Rivals ranked Stanford’s recruiting class 22nd, but, given their recruiting constraints, you could argue it was the best class in the country. Nick Saban will jettison upperclassmen to cram in all the four and five-star talent he signed, but he doesn’t have to ensure all those kids could get into Stanford.
Using their increased profile, Stanford has recruited nationally, targeting the few elite prospects with academic pursuits beyond eligibility. They landed six of Rivals’ Top 250 recruits, most notably top-100 Georgia linebacker James Vaughters.
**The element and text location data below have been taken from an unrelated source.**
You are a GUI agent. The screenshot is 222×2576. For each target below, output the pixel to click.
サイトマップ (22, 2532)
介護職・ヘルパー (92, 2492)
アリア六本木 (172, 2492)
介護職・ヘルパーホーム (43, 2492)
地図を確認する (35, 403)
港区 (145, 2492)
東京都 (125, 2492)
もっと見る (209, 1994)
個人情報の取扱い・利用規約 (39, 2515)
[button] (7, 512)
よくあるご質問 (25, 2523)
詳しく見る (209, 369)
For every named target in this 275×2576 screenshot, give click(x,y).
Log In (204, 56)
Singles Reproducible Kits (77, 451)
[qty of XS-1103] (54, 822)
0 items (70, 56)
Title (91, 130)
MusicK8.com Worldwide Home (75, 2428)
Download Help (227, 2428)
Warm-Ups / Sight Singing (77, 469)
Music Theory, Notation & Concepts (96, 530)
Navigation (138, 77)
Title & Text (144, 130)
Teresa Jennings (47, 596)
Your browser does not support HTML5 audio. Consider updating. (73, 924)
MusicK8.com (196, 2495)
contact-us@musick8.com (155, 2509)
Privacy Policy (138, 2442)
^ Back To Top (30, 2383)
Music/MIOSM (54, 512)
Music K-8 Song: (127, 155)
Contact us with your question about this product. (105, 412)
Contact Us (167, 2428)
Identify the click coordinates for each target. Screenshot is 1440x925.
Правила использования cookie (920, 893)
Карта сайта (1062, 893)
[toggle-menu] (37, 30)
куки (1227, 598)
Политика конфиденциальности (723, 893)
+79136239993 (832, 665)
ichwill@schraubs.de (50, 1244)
That number would have been higher had Harbaugh not left.
Being able to read at a collegiate level does not adversely effect college football performance. Toby Gerhart and Andrew Luck are the last two Heisman runners up. Both were high-school valedictorians.
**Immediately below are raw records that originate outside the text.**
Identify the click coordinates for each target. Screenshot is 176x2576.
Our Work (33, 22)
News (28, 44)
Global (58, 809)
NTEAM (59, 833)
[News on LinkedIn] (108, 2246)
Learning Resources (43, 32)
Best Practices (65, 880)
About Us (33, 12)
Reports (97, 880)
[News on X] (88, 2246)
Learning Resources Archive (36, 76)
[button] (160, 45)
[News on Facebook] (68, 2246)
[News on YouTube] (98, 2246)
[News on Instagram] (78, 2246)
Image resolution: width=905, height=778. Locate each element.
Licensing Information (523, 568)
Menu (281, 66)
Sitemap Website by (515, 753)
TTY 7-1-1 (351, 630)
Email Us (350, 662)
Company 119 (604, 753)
Stanford has brought in Top 25 classes the past three signing days. The question is whether the Cardinal’s strategy is sustainable. Harbaugh, by all accounts, was an animal as a recruiter. David Shaw will start in a better position, but without Harbaugh’s energy and “character and cruelty” shtick it’s unlikely the quantity and quality of recruits will be the same.
Even with Harbaugh’s vitality, Luck was pivotal. Stanford has no margin for error. They need their top prospects to pan out or exceed expectations every time to compete on a national level. If Luck was merely an average Pac-10 quarterback, Stanford would still be butting up against a 7-8 win ceiling. Harbaugh isn’t the hottest coaching commodity in the NFL.
Stanford efforts are commendable, but unless they bring in Andrew Luck every four years, 12-1 will be an exception to a more reasonable norm. Relying on players that could attend the school without football won’t have the Cardinal beating Cal every year, but they will have the moral high-ground to taunt the bears for relying on JUCO kids.